Another useful scene is to apply different jobs to a same dataset. One bad directory structure is:

datasets/
├── A
├── A.stage1
├── A.stage2
├── B
├── B.stage1
└── B.stage2

A flexible structure can be organsize by `cluster_files`.
Instead of changing original directory structure, using links could be more clear and flexible.

== SUPPLIED MATERIAL ==
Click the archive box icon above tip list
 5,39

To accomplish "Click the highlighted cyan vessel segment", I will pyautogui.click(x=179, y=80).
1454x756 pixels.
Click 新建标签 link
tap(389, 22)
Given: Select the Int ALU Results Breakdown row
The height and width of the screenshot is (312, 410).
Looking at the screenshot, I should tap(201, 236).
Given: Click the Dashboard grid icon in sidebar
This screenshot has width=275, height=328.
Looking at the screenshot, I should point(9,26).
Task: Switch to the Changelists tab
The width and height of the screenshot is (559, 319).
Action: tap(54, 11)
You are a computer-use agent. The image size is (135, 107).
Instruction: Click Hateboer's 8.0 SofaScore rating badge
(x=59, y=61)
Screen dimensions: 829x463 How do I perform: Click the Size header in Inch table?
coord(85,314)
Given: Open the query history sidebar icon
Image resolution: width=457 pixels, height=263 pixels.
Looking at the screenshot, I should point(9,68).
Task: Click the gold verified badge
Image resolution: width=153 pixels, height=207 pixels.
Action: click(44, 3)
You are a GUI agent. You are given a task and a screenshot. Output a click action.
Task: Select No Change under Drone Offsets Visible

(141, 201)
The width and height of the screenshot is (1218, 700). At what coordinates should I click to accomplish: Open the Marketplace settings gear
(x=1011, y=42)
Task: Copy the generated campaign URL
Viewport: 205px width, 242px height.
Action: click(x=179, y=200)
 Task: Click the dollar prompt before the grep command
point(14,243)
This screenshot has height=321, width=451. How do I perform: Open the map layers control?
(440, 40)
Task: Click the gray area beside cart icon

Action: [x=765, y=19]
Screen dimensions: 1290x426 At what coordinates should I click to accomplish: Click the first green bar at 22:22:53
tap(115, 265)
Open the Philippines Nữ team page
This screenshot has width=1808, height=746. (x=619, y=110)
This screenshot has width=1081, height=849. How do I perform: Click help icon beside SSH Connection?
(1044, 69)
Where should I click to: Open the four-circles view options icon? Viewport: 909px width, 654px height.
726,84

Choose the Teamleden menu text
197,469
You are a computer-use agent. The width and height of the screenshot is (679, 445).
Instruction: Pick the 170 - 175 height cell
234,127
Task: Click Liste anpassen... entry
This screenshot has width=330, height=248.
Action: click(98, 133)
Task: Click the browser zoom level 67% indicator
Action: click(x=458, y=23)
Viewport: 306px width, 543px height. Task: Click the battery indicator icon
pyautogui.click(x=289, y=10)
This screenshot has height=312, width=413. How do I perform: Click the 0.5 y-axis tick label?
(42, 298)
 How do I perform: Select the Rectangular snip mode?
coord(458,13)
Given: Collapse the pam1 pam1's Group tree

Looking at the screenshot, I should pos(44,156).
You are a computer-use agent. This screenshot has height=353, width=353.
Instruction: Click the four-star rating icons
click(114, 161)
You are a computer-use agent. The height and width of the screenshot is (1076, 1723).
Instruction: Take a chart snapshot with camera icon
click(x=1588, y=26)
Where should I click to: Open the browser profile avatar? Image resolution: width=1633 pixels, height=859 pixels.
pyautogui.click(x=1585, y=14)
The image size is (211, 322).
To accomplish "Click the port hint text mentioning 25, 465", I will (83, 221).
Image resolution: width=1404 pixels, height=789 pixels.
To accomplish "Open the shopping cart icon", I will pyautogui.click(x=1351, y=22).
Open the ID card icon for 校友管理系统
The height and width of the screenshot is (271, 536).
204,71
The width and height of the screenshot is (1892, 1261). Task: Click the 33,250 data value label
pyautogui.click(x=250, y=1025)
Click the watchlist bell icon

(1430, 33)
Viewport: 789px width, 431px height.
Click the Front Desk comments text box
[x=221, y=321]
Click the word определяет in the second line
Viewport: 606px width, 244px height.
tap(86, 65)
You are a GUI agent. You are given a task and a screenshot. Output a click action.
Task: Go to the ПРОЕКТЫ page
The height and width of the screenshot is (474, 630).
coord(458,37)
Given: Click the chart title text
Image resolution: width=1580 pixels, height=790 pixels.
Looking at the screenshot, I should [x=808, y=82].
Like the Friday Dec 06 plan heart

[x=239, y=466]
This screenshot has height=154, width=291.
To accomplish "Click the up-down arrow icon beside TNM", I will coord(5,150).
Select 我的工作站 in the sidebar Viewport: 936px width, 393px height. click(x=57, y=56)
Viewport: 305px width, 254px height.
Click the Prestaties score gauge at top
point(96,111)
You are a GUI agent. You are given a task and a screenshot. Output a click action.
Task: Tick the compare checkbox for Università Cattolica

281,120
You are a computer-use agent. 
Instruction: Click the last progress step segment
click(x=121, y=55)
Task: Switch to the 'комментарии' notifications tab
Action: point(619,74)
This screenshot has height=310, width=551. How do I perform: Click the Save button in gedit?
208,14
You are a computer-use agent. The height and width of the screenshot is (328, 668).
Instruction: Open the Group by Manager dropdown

== OBJECTIVE 1 ==
Name every entry shown under the datasets/ directory in the excerpt on dataset directory structure.
== OBJECTIVE 2 ==
Answer these questions from the excerpt on dataset directory structure:
(a) How does the excerpt describe the directory structure it lays out?
(b) What does it name as the means of organizing a flexible structure?
(c) What does it suggest using instead of changing the original directory structure?

== PROBLEM SOLUTION 1 ==
A, A.stage1, A.stage2, B, B.stage1, B.stage2

== PROBLEM SOLUTION 2 ==
(a) As a bad directory structure.
(b) `cluster_files`.
(c) Links.